** SUPPLIED RECORDS **
☆ ☆ ☆ ☆ ☆ ☆ ☆
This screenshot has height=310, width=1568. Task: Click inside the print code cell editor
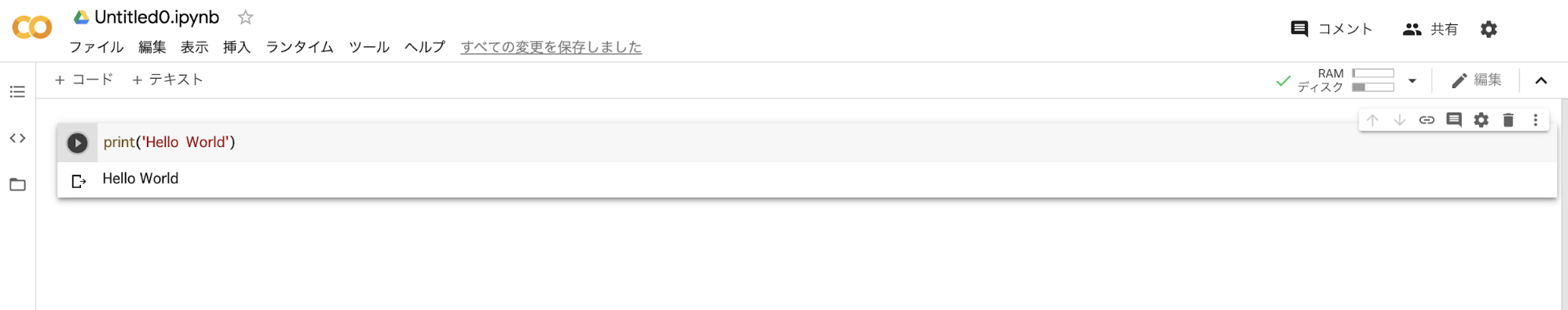click(x=825, y=142)
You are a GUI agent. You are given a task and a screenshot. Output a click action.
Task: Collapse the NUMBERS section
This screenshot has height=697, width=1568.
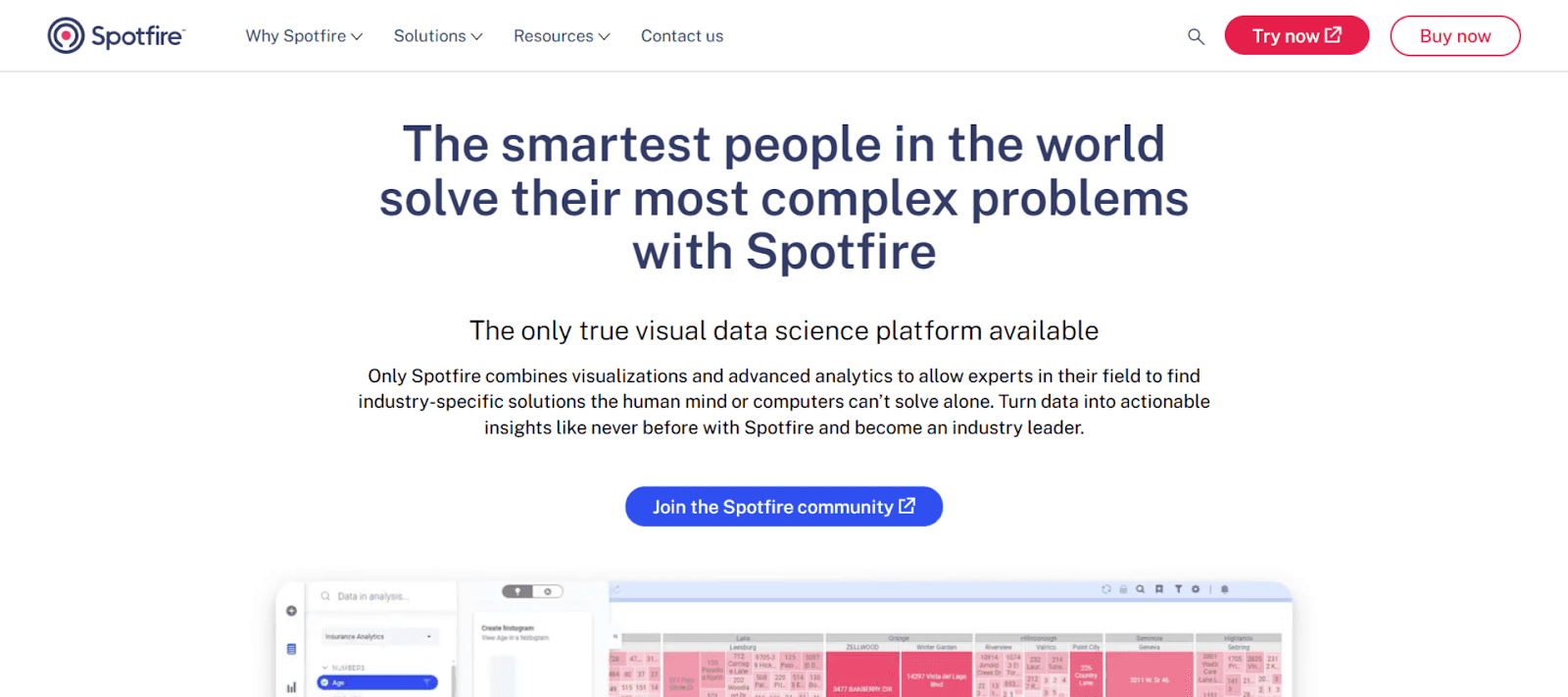tap(325, 668)
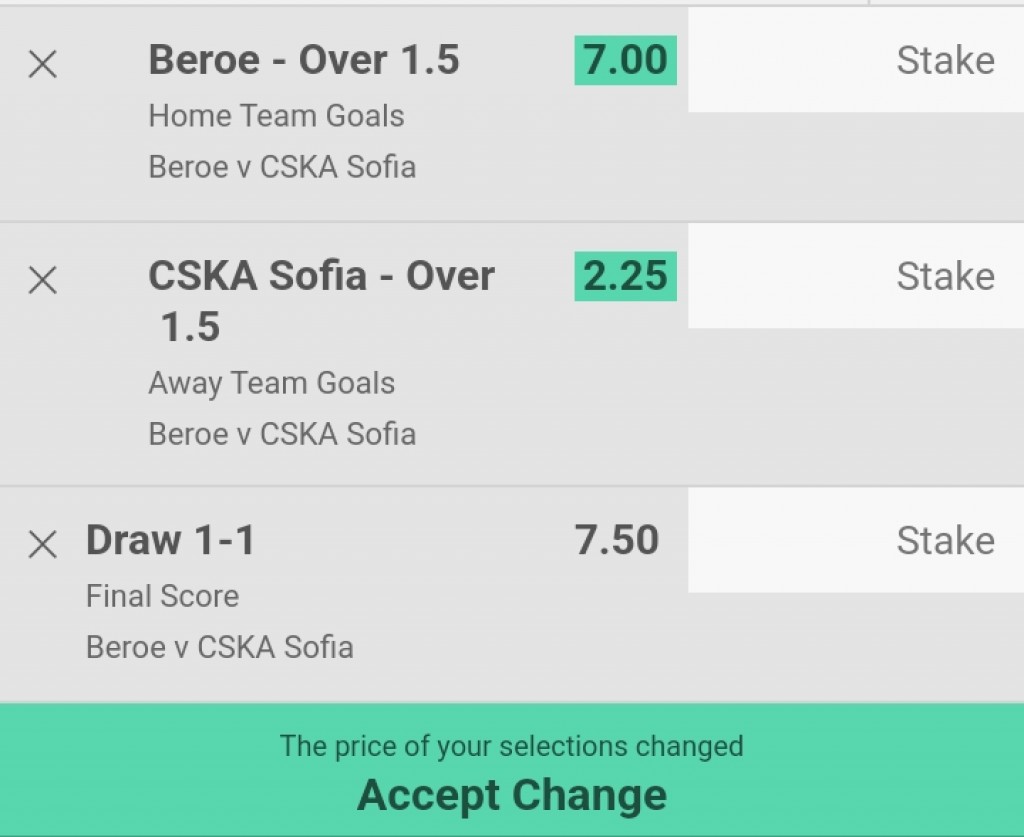Remove the CSKA Sofia Over 1.5 selection

[43, 280]
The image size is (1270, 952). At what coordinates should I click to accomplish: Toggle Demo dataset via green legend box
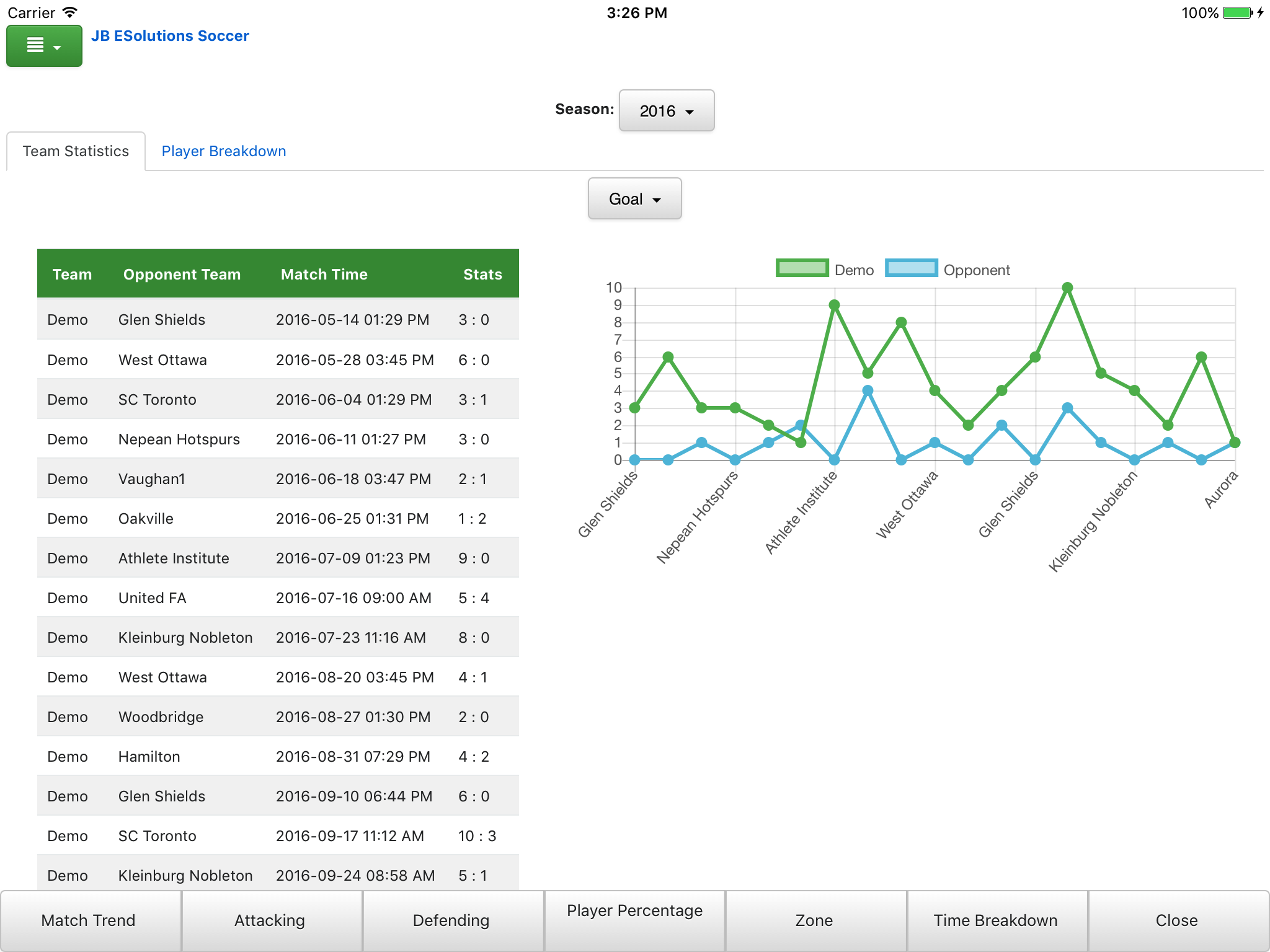802,268
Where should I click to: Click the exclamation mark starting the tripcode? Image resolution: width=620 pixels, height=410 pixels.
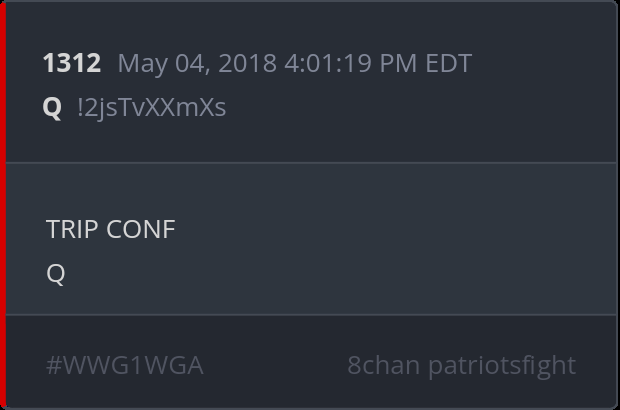[80, 107]
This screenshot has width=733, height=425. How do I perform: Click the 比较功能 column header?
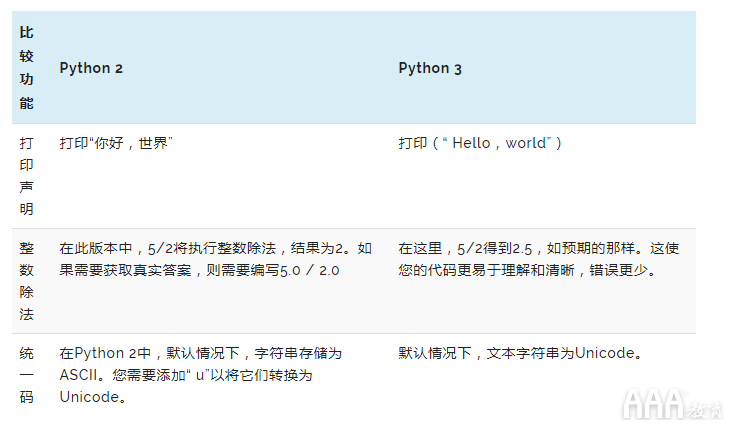coord(27,68)
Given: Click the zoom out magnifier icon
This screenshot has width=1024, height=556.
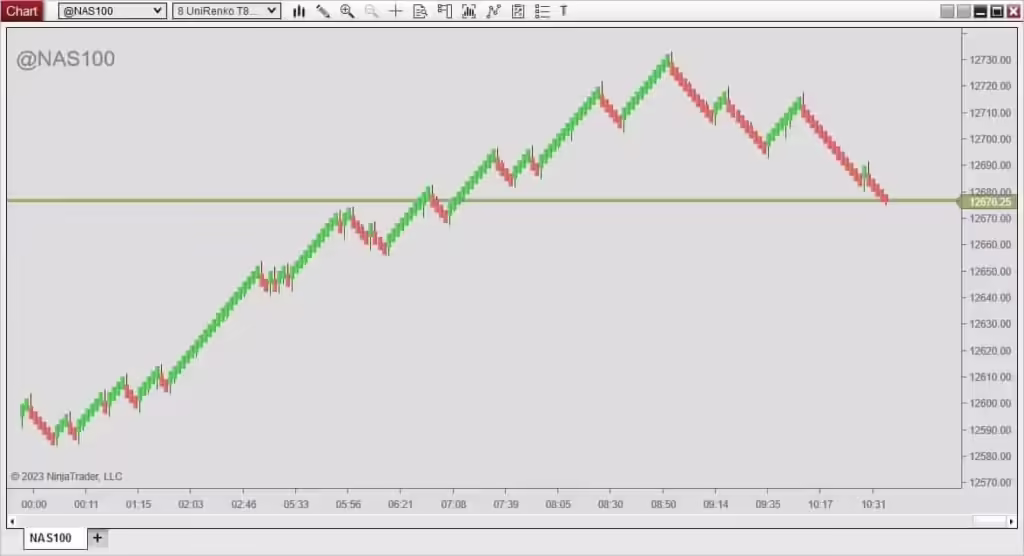Looking at the screenshot, I should pos(371,11).
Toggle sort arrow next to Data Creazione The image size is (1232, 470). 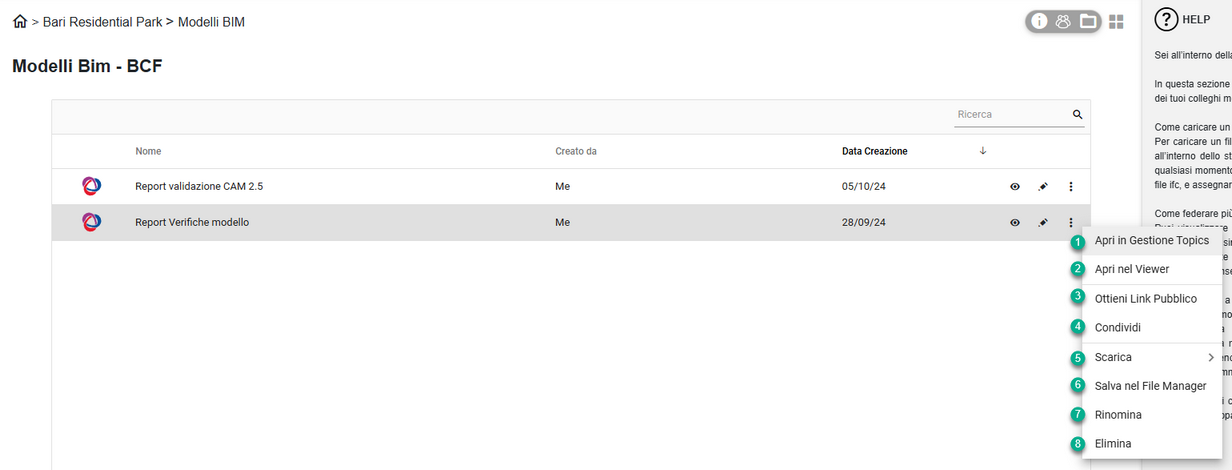(983, 151)
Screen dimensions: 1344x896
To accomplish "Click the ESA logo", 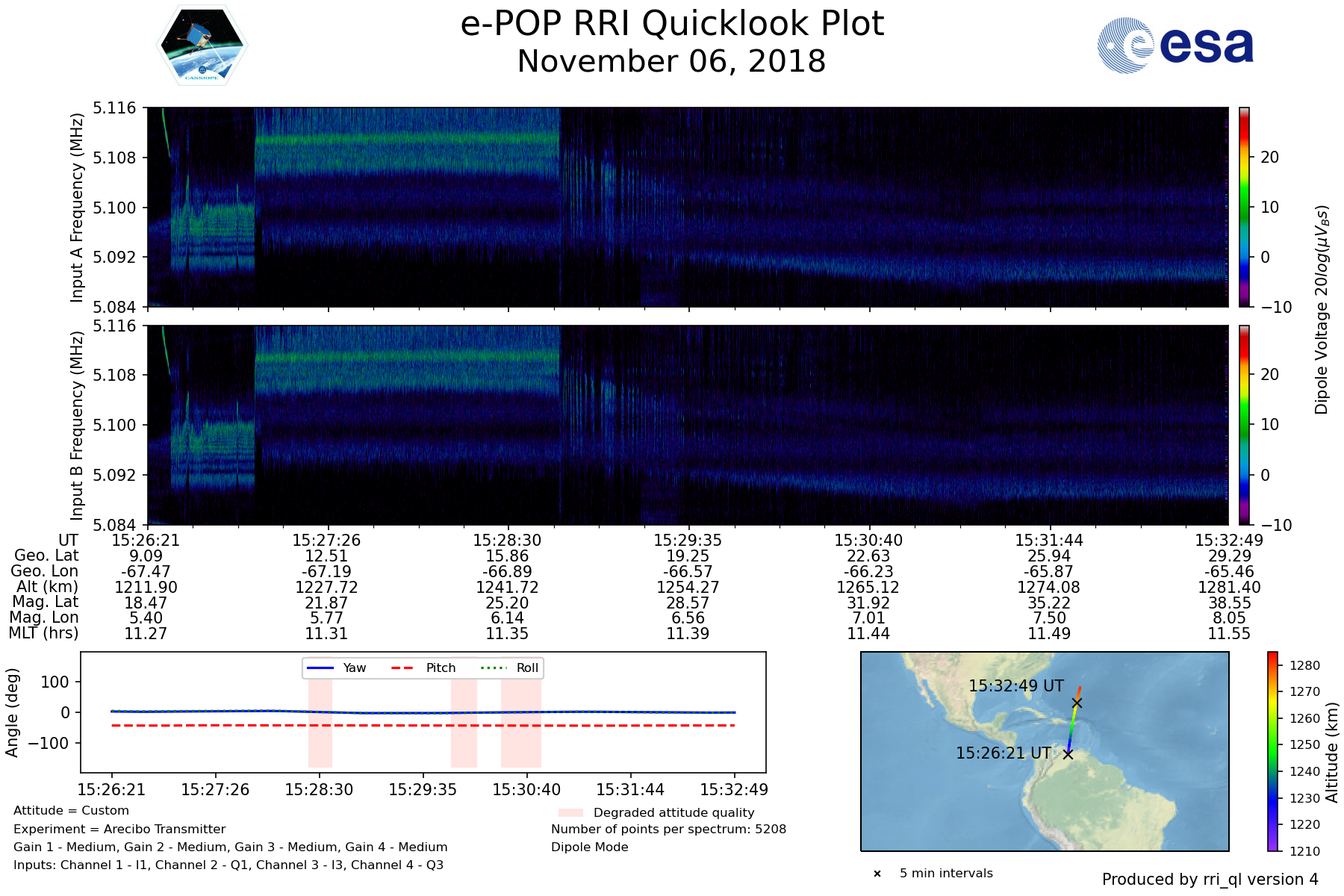I will pos(1175,46).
☆ ☆ ☆ ☆ ☆ ☆ ☆
** JOB **
Transcribe the lines from the line with "The image size is (1270, 952)." up to and including the line with "Looking at the", and leave the pictures out of the answer.

** EXERCISE RESPONSE **
The image size is (1270, 952). At what coordinates should I click to accomplish: Toggle Demo dataset via green legend box
802,268
Where should I click to: Click the exclamation mark starting the tripcode? Image resolution: width=620 pixels, height=410 pixels.
[80, 107]
This screenshot has width=733, height=425. How do I perform: Click the 比较功能 column header?
coord(27,68)
Given: Click the zoom out magnifier icon
This screenshot has width=1024, height=556.
Looking at the screenshot, I should pos(371,11).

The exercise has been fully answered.